#### WORK REQUIRED
Pull out every line of the records below that contains the word "screenshot".

┌──

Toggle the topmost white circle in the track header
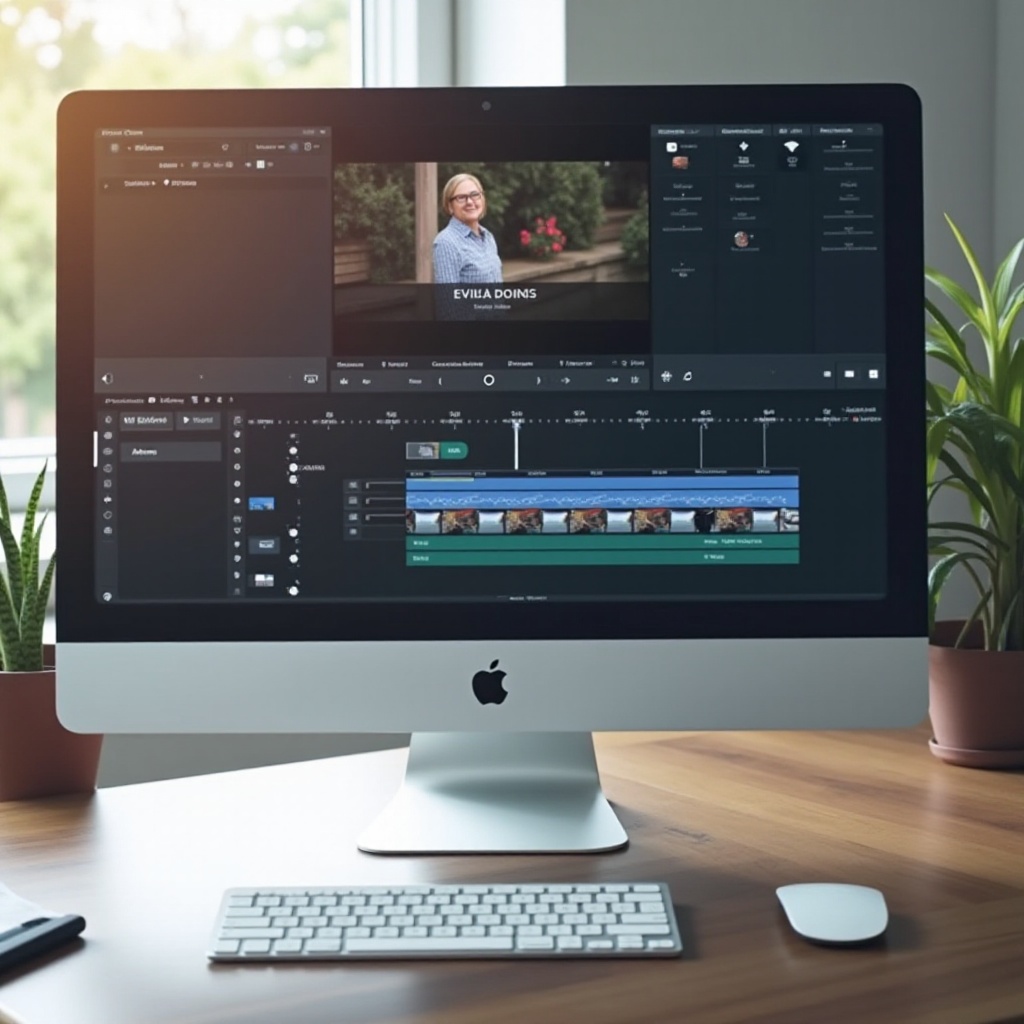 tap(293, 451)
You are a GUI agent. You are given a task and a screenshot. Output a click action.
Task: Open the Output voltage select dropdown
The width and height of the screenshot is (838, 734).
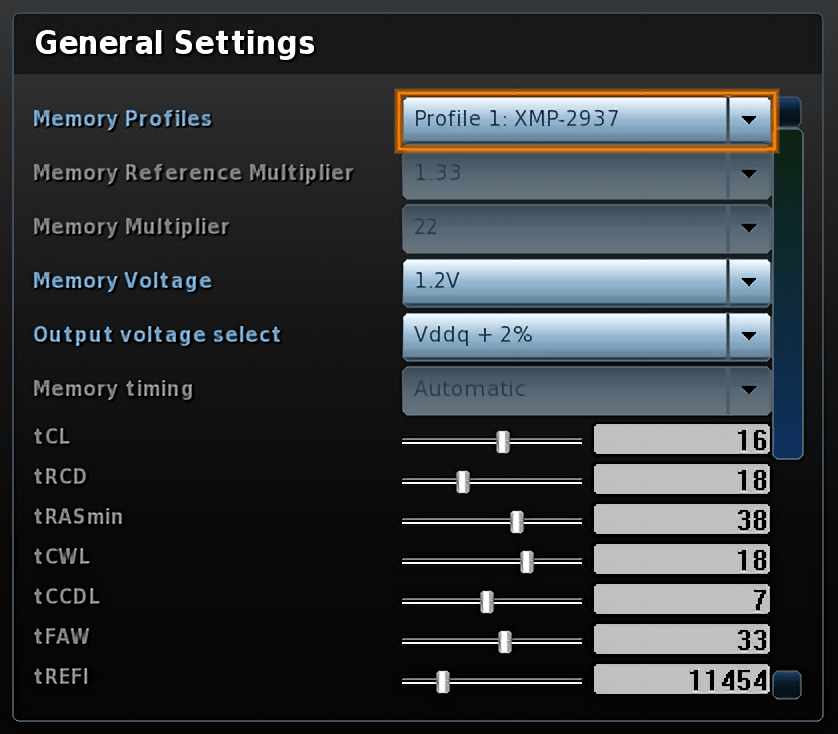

└──

#### EXERCISE RESULT
You are a GUI agent. You are given a task and a screenshot. Output a click action.
The width and height of the screenshot is (838, 734).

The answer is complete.